Je kunt door de duidelijke tijdlijn tussen de delen rustig wat tijd laten, een ander boek lezen bijvoorbeeld. Evengoed kun je besluiten om, net als in de Russische klassiekers, je helemaal onder te dompelen, de marathon zo snel als mogelijk te lopen. Binge-reading of zoals A.F.Th., schrijver van het onlangs vrijwel even omvangrijke Kwaadschiks het uitdrukte: comalezen.

De lezer krijgt door de gekozen vorm (samen met de aangesproken Brilka) extra informatie. Nitsa geeft af en toe doorkijkjes naar de toekomst, verbindt gebeurtenissen uit verleden en heden, spreekt haar twijfel uit, maakt nog maar eens extra duidelijk aan de lezer dat ze met betrekking tot bepaalde handelingen van haar dierbaren de exacte beweegredenen niet weet. De onzekerheid van de overlevering, zoveel mensen, zoveel waarheden.

Haratischwili heeft geen cliffhangers nodig; ze weeft de verschillende personages in elk deel bekwaam ineen. De oermoeder Stasia is geboren in 1900 en staat als dusdanig, geen moeilijk gegoochel, symbool voor de eeuw. (Ze wordt nagenoeg honderd en overleeft veel van haar nazaten.) Zelfs als de grote geschiedenis goed bekend is, is het interessant om te zien hoe de individuen proberen de wereldgebeurtenissen te overleven. Sommigen ondergaan het lot, anderen ontkennen de buitenwereld, derden stellen zich er tegen te weer, eigenlijk altijd met desastreuze gevolgen. Dromers, goedgelovigen, verbitterden en veel vroegtijdige doden.
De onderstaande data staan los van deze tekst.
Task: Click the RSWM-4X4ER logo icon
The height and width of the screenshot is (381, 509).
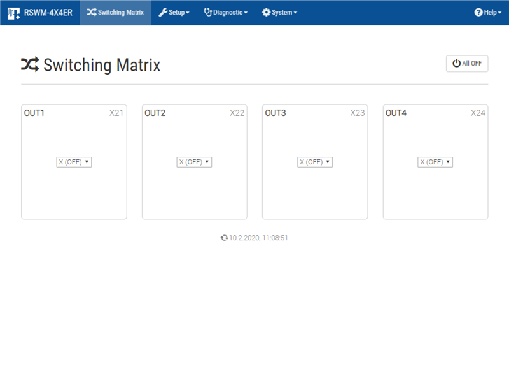Action: click(x=13, y=13)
Het achtste leven (voor Brilka) moet het niet van de beelden hebben, van de onderliggende stroom. Het is de wisselwerking tussen mens en lot die je aan dit bruisende vat vol verhalen doet kluisteren. Vooral tegen het einde – gezien de omvang verbazend genoeg best wel met grote stappen thuis – schuurt de tekst wel gevaarlijk tegen het sentimentele aan, maar ergens past het wel bij de opzet.
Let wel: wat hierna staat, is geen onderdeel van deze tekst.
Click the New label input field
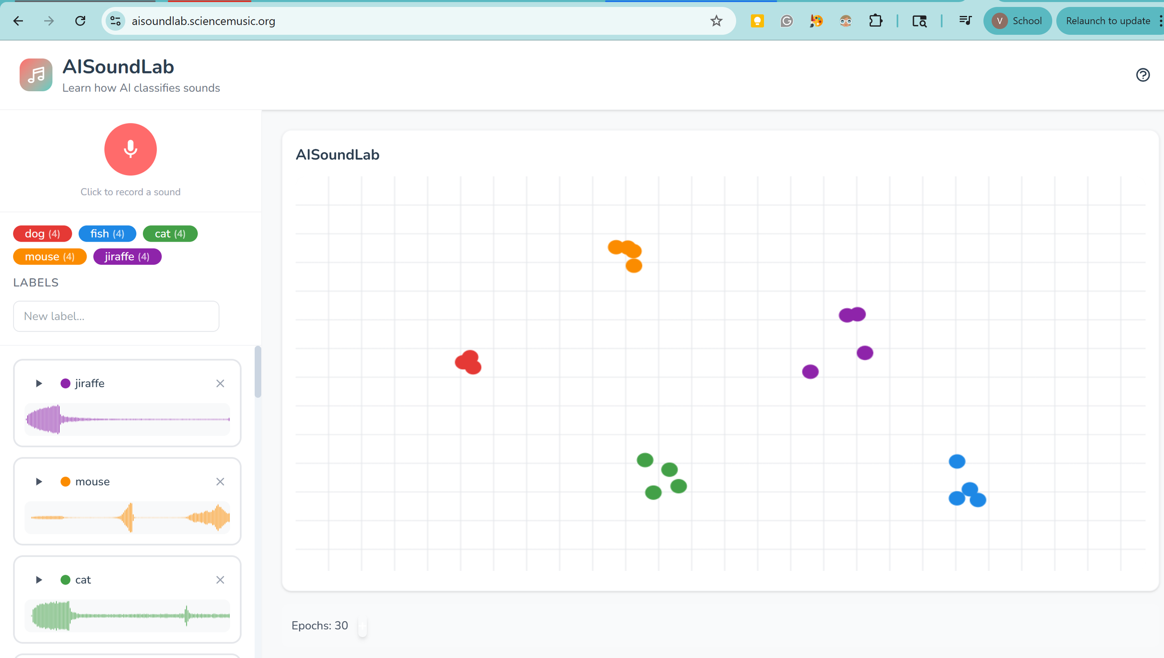Viewport: 1164px width, 658px height. pos(116,316)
Voor mensen, jongeren bijvoorbeeld, die onvoldoende op de hoogte zijn van de geschiedenis van de vorige eeuw, verstrekt Haratischwili precies genoeg historische feiten. Geen ellenlange ‘Wikipedia-stukken’. Het is onvermijdelijk dat de achtergrondinformatie een zeker en-toen-en-toen-gehalte heeft, maar omdat de uitleg summier blijft, is voorkomen dat het boek zweet van de kennis. De focus ligt echt op de familieleden en hun onderlinge verhoudingen, hun verbondenheid, soms tegen wil en dank, door de eeuw(en) heen.
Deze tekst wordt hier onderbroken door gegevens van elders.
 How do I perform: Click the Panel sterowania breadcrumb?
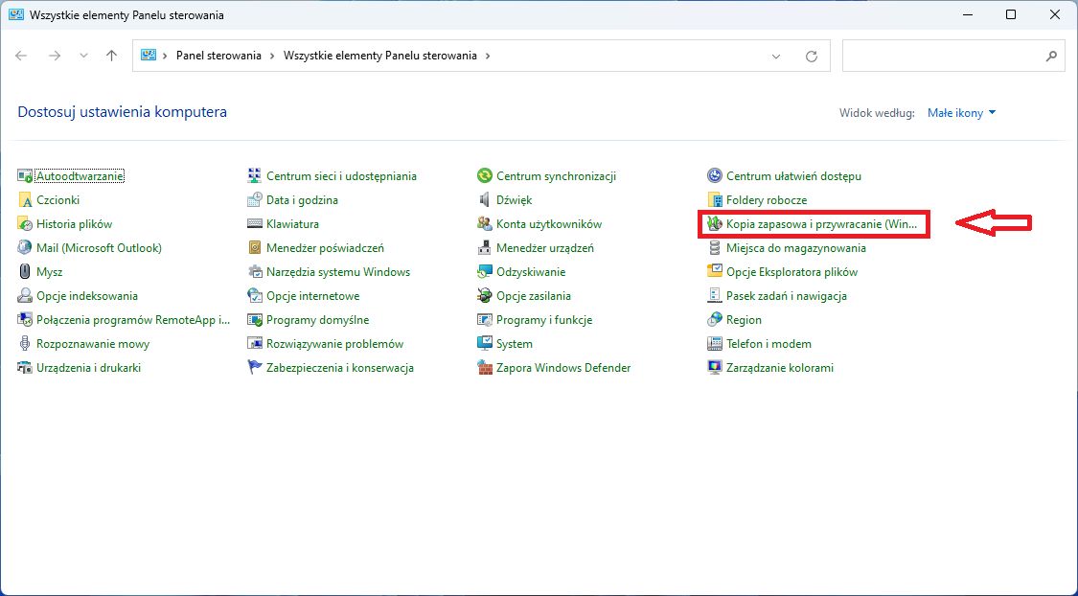tap(218, 57)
De stamvader is een zeer succesvolle chocoladefabrikant, die een geheim cacaomengsel heeft ontwikkeld dat, volgens de overlevering, een helende dan wel kwalijke uitwerking heeft. Het is een van de rode draden die dit verhalenweefsel bij elkaar houdt. De vertelbron start met de witte luitenant Simon die een rode held wordt en zijn vrouw Stasia die haar balletdroom een leven lang moet uitstellen. Haar door de chocoladefabrikant voorgetrokken bloedmooie zuster Christine – van een andere moeder, een thema dat zich herhaalt in de volgende generaties – die in de gluiperige handen valt van massamoordenaar en seksueel roofdier Beria, hoofd van de voorloper van de KGB. Kostja, de zoon van Stasia, die de Joodse liefde van zijn leven verlaat uit plichtsbesef, die later pas verneemt dat ze uitgehongerd is in het belegerde Stalingrad, alwaar hij op schootsafstand vecht. Kostja die zich op zijn werk bij de marine stort, die een hele pief wordt, en al zijn macht zonder scrupules aanwendt. De zelfhaat, versterkt door de doctrine, die zelfs zijn allernaasten, zijn vrouw Nana, zuster Kitty, zijn dochter Elene en het kleinkind Nitsa treft.

Zijn zuster Kitty die vlucht naar het westen, nadat ze gemarteld is omdat haar man Andro bij het Georgische legioen van de Wehrmacht is gegaan. Kitty die in Londen een bekende zangers wordt, die een verhouding met een excentrieke vrouw, een overlever van de kampen, begint. Andro is een telg van de familie Eristavi, in de ogen van Kostja een verbond van het kwaad. Maar deze familie vertegenwoordigt eerder de rol van degenen die het aandurven om zich te weer te stellen tegen het regime, tegen het onrecht. Micha, de zoon van Andro, houdt tot het bittere einde vol aan zijn principes. Hij heeft op de kunstacademie een film gemaakt, die naar verluidt goed verpakte kritiek op het regime verbergt. Maar de film is nooit uitgebracht, ligt ergens, zonder medeweten van de afgetakelde Andro, verstopt in diens kolchozhut. De veroordeling van een gedachte, van een idee.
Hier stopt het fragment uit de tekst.